(Data items)
***

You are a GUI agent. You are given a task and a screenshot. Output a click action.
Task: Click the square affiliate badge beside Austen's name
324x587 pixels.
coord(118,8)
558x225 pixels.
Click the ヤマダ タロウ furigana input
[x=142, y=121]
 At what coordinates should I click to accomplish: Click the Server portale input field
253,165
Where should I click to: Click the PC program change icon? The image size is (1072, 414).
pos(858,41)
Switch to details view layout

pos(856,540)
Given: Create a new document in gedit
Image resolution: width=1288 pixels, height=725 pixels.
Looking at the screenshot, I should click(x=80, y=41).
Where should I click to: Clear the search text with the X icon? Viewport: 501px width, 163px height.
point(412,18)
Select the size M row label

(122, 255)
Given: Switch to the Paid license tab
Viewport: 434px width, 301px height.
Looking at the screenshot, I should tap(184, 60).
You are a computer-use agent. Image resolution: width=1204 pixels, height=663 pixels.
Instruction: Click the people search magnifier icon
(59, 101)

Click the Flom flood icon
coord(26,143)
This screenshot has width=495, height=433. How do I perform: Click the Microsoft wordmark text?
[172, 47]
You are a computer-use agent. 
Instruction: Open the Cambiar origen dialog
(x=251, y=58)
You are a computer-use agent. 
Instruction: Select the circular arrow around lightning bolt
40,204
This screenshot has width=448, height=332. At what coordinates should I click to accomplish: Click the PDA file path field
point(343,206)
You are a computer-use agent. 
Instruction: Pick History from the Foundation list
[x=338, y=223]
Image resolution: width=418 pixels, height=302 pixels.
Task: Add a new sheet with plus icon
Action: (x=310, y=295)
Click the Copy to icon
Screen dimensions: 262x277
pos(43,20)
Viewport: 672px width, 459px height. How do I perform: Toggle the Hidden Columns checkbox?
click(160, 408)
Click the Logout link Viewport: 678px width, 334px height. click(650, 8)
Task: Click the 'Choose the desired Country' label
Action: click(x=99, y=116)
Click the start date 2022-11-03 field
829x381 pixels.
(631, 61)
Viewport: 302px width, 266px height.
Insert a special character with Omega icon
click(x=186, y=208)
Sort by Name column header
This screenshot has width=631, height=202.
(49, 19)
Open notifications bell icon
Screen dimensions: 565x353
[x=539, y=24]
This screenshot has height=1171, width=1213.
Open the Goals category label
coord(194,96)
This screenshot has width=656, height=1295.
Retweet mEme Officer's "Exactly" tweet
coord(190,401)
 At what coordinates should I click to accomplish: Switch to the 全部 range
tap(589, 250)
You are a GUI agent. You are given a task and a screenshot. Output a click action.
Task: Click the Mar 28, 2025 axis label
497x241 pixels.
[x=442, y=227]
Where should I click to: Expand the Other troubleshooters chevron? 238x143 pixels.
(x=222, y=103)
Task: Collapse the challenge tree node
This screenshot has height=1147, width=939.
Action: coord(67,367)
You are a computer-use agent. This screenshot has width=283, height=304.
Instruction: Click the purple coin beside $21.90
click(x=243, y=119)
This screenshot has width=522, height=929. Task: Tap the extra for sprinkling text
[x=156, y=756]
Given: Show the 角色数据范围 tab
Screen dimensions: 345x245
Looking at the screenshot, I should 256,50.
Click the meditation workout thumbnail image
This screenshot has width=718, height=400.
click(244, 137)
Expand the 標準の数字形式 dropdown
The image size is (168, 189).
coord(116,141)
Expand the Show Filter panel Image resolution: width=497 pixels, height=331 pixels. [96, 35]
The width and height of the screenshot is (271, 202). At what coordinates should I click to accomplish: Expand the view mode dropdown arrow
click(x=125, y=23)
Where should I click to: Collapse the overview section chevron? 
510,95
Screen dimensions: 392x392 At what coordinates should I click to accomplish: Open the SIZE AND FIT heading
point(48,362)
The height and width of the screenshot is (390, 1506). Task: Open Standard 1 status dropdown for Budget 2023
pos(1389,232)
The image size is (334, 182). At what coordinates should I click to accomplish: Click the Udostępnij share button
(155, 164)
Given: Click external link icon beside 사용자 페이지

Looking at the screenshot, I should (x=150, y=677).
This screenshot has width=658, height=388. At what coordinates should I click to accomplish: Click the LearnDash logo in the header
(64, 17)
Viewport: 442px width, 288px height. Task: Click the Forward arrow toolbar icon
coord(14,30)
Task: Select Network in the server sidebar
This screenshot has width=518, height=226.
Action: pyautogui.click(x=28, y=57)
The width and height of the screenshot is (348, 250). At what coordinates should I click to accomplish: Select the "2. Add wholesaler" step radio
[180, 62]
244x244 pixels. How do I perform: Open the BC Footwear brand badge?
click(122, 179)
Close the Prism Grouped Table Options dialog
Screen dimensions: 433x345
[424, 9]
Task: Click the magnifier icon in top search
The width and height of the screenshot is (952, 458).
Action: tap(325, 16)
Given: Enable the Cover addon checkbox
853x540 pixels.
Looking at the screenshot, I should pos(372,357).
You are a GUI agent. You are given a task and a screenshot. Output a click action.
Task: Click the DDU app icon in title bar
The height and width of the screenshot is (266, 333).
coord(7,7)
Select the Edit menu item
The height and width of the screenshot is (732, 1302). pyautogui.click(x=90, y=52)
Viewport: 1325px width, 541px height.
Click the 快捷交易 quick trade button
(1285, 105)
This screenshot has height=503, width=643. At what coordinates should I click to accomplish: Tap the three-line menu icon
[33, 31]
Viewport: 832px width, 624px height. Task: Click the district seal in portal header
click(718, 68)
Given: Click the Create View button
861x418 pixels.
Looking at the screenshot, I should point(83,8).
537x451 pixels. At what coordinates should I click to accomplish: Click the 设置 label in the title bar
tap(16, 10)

***

## Task goal
All lines from the one holding "537x451 pixels. At" through the end of the entries need to be given again exactly. Leave out the others.

## Task solution
537x451 pixels. At what coordinates should I click to accomplish: Click the 设置 label in the title bar
tap(16, 10)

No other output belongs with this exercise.